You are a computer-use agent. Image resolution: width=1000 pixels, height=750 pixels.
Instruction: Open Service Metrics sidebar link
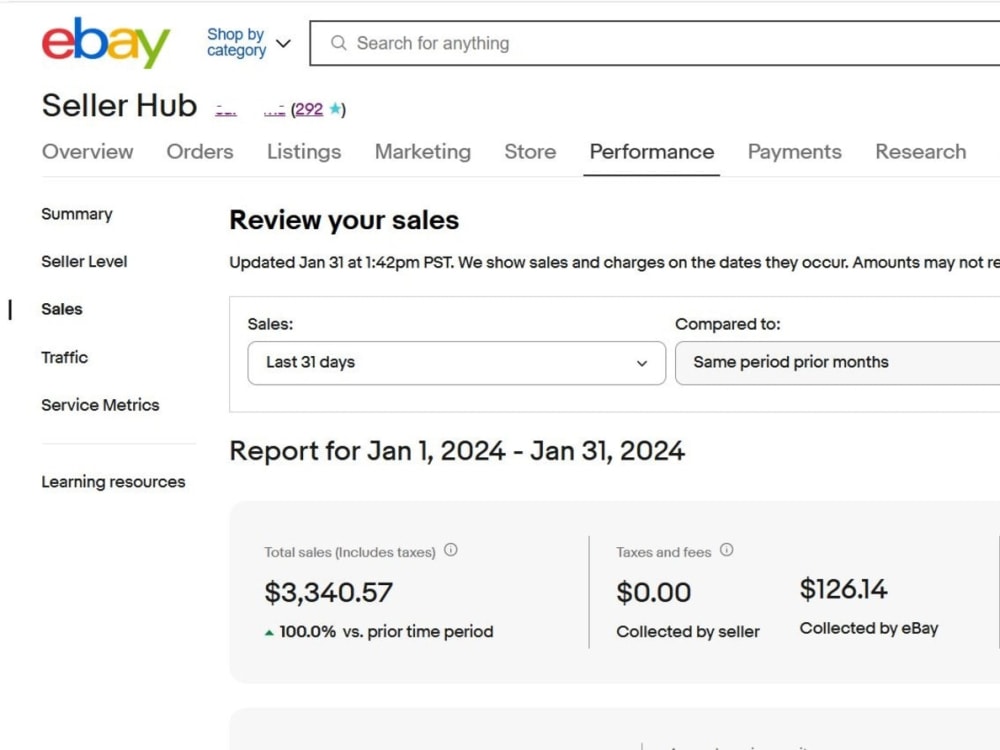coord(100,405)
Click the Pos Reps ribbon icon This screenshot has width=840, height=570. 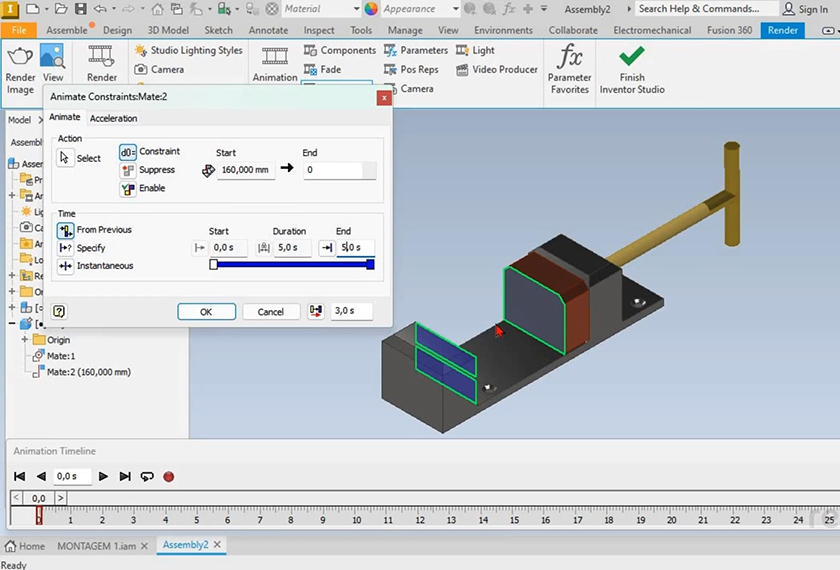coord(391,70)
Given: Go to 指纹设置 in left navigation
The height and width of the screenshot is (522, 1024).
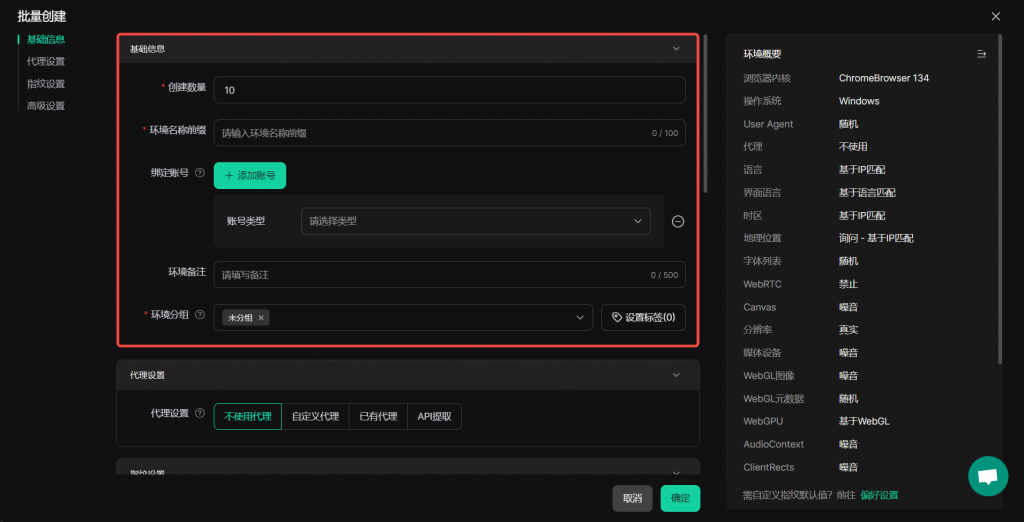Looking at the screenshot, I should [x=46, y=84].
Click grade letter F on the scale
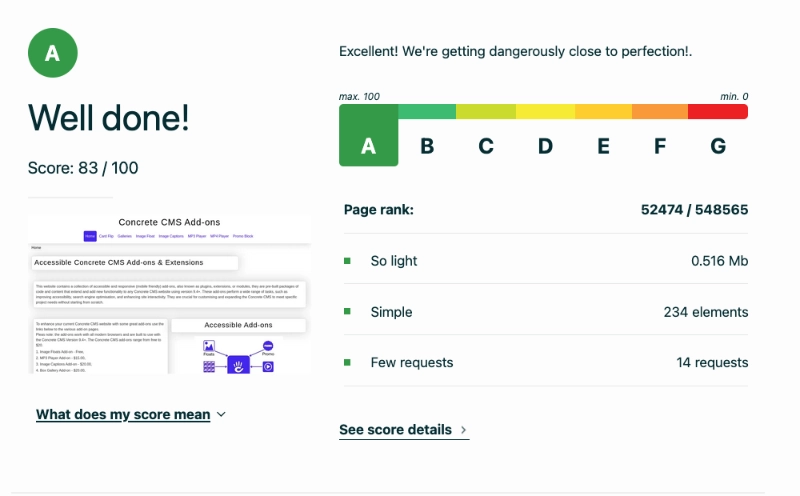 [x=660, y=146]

----

Esercizio assegnato:
Ricopia senza alcuna modifica le righe dei dati che vanno da quella che contiene "Given: Go to 指纹设置 in left navigation" fino all'ultima, entrambe incluse. Lascia fuori le immagini dalla risposta.

Risultato:
Given: Go to 指纹设置 in left navigation
The height and width of the screenshot is (522, 1024).
Looking at the screenshot, I should [x=46, y=84].
Click grade letter F on the scale
 [x=660, y=146]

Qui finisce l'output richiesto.